The bomber arrived pushing a motorcycle at the mosque, inside a high-security police and government compound in the city of Peshawar, said police chief, Moazzam Jah
Ansari. The bomber wore a police uniform and the guards at the site assumed he was a police officer and did not search him.
Police have identified the bomber, the police chief also said, and are close to arresting suspects who helped him carry out Monday’s bombing, one of the deadliest in Peshawar, the capital of Khyber Pakhtunkhwa province.
“We will avenge the martyrdom of each and every policeman,” Ansari said yesterday. He pledged that all those responsible for the attack, including the mastermind and facilitators, will be arrested and punished under the law.
Pakistan’s defence and interior ministers in speeches to Parliament this week blamed the Pakistani Taliban, who maintain sanctuaries in neighbouring Afghanistan, for orchestrating the bombing. The Pakistani Taliban, known by their acronym TTP, are a separate group but allied with the Afghan Taliban.
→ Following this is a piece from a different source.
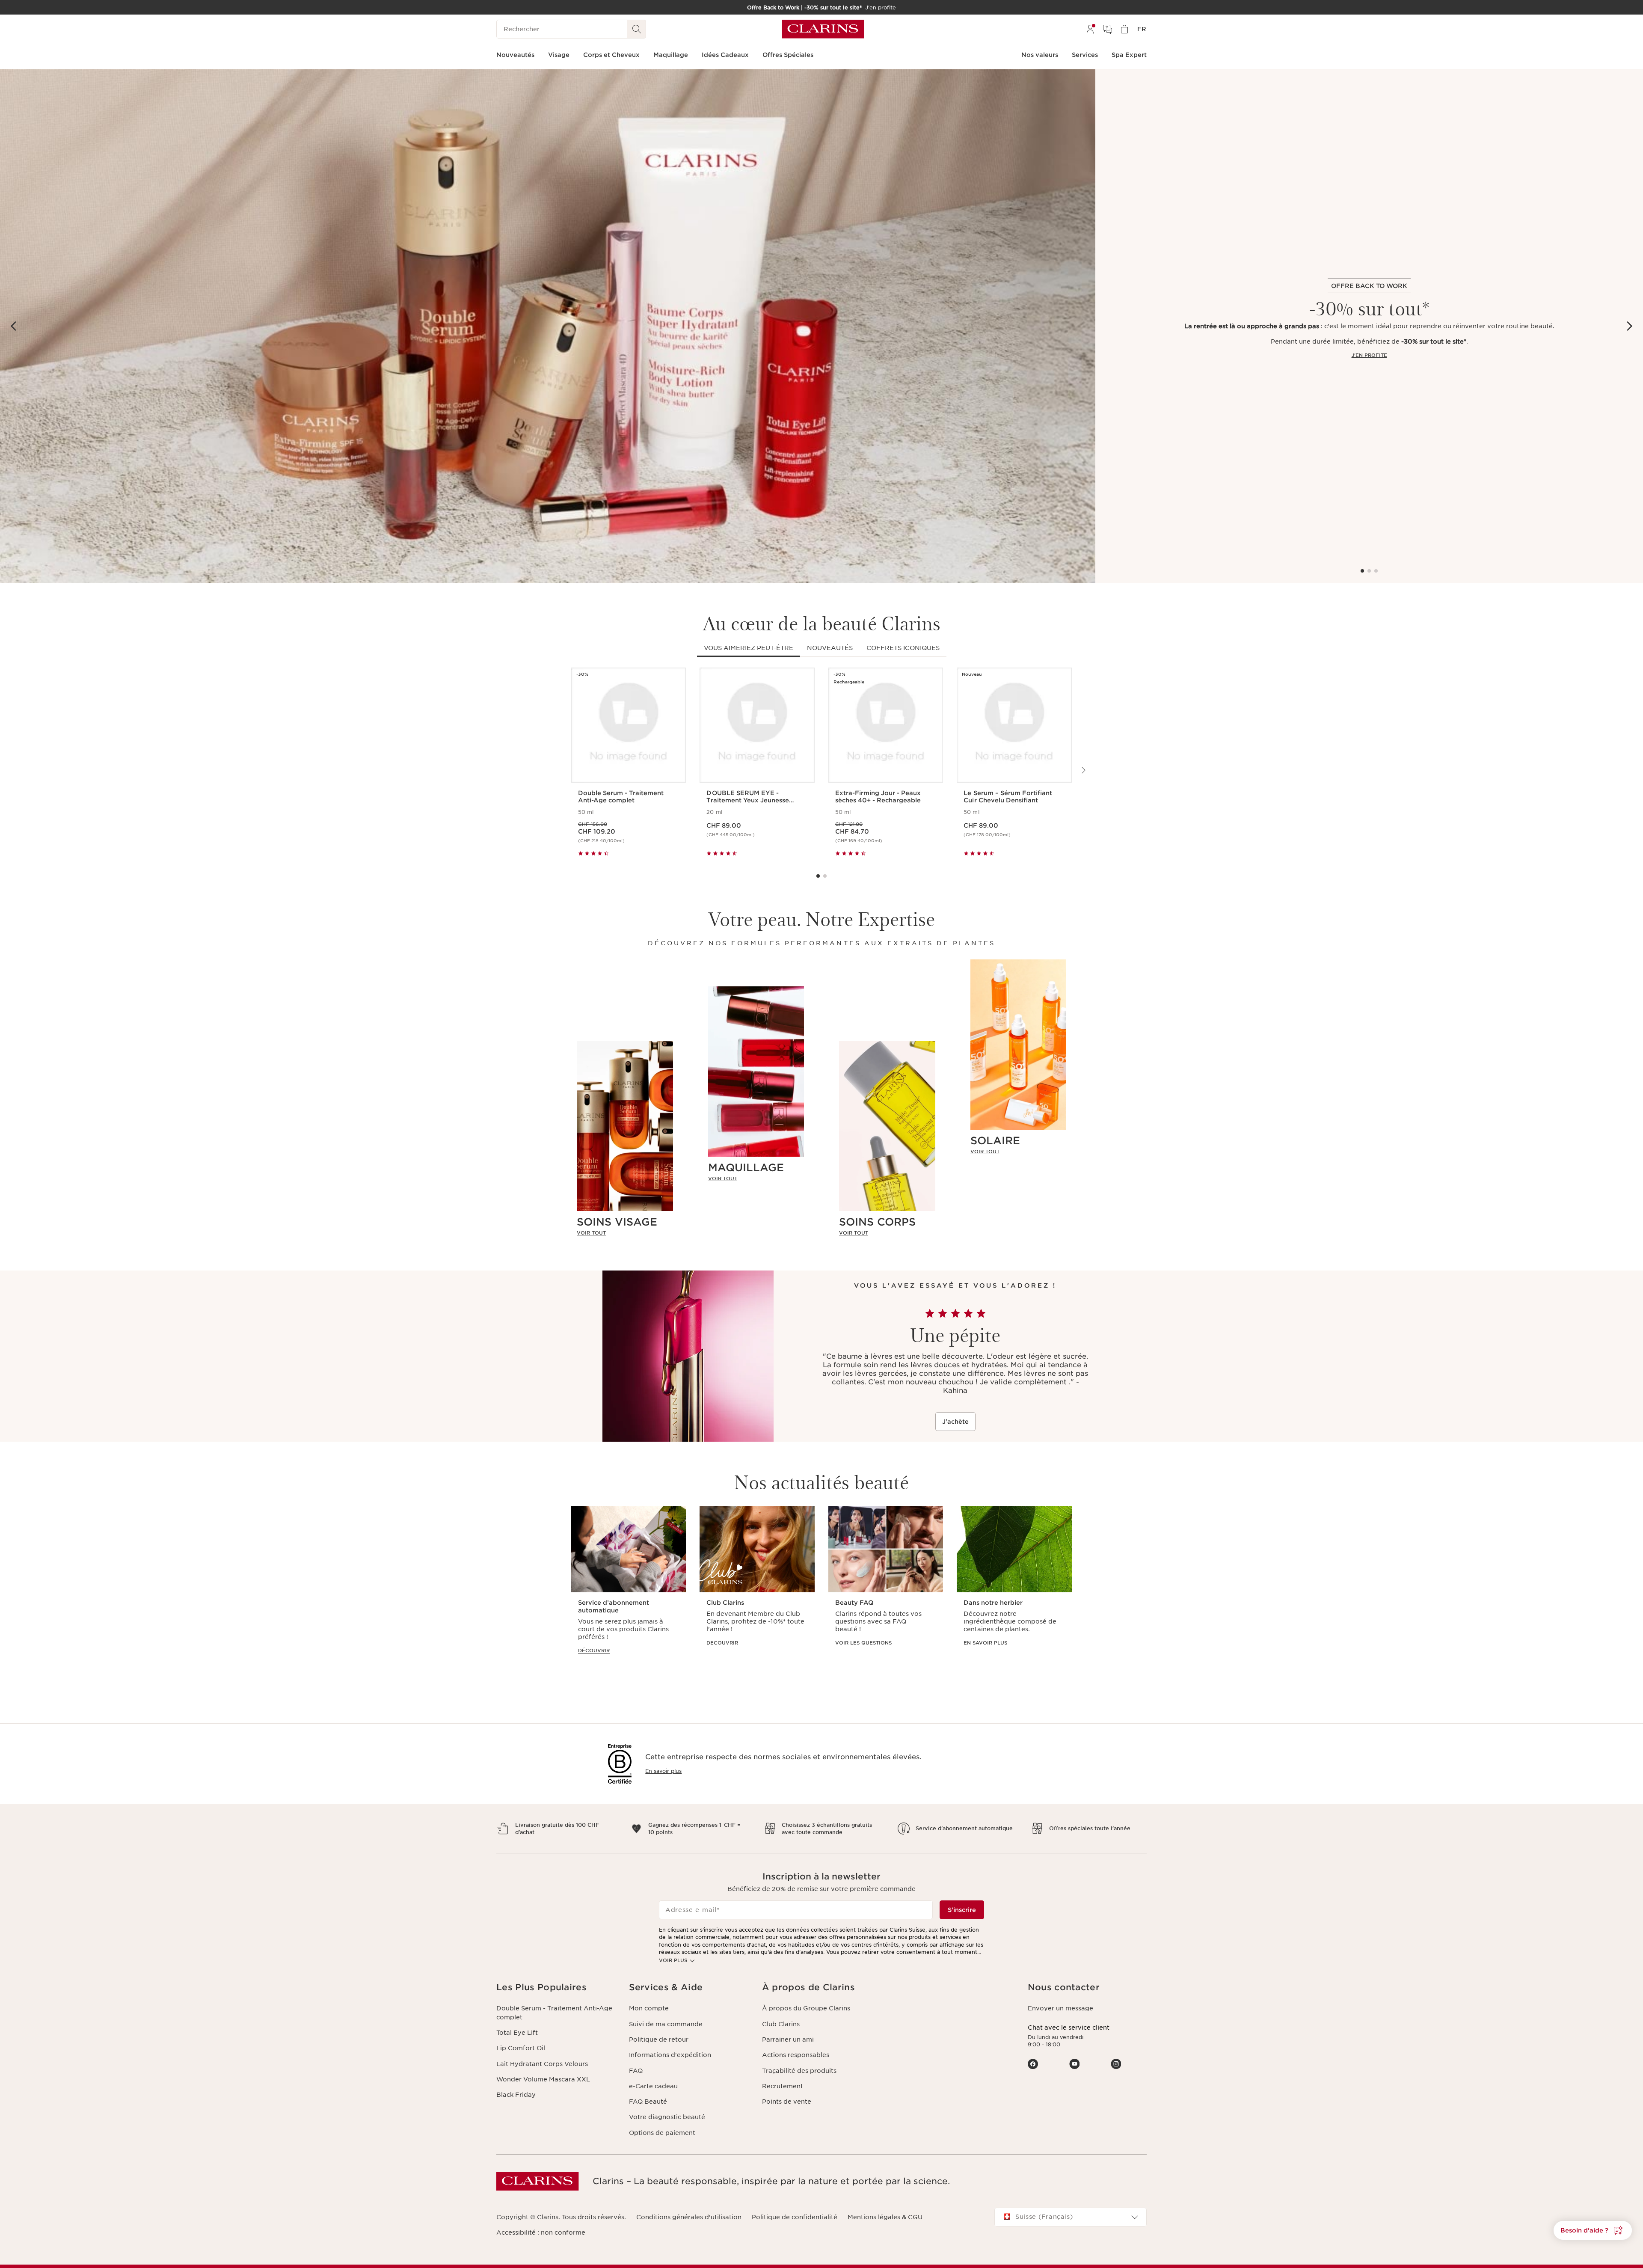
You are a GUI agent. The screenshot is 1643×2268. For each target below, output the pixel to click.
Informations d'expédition (670, 2054)
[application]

Ansari said that most of the casualties — the explosion also left 225 wounded — were not caused by the detonation of the bomber’s explosives but by the collapse of the roof of the 50-year-old Peshawar mosque. The blast caused the roof, which was supported by outside walls but no pillars, to cave in.
Police also released CCTV footage showing the suspected bomber, in police uniform, approaching the compound pushing a motorcycle, giving the impression it had broken down. “I admit that it was a security lapse and I take responsibility for it,” Ansari said.